[Saved data entries]
==*==

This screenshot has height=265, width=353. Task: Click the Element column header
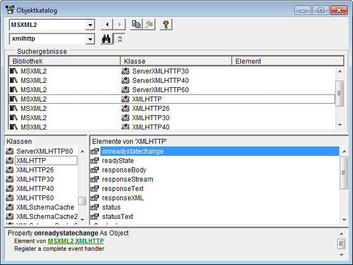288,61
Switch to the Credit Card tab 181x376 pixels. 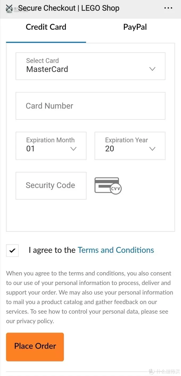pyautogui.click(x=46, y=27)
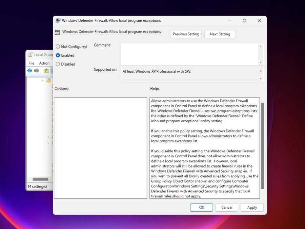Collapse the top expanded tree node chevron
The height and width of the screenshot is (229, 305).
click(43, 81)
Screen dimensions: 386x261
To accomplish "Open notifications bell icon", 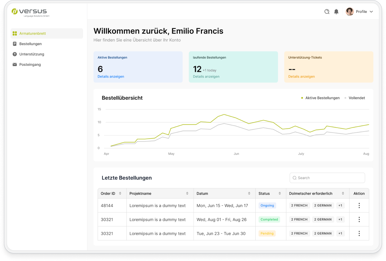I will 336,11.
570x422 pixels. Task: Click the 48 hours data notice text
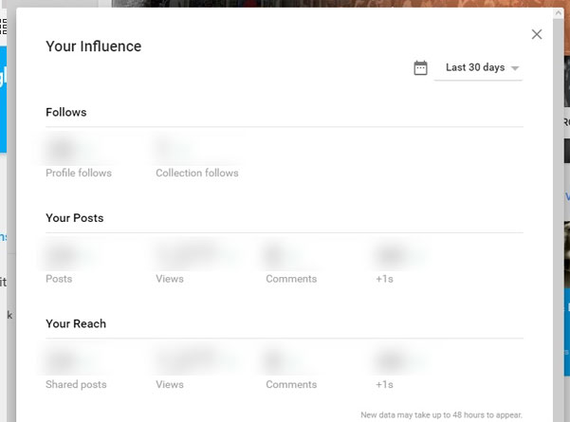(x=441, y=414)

==*==

Your assignment — Retype the lines exactly as they appear, beginning with the line that contains "570x422 pixels. Task: Click" and ending with the final line of the entries, and omit the pictures.

Response —
570x422 pixels. Task: Click the 48 hours data notice text
(x=441, y=414)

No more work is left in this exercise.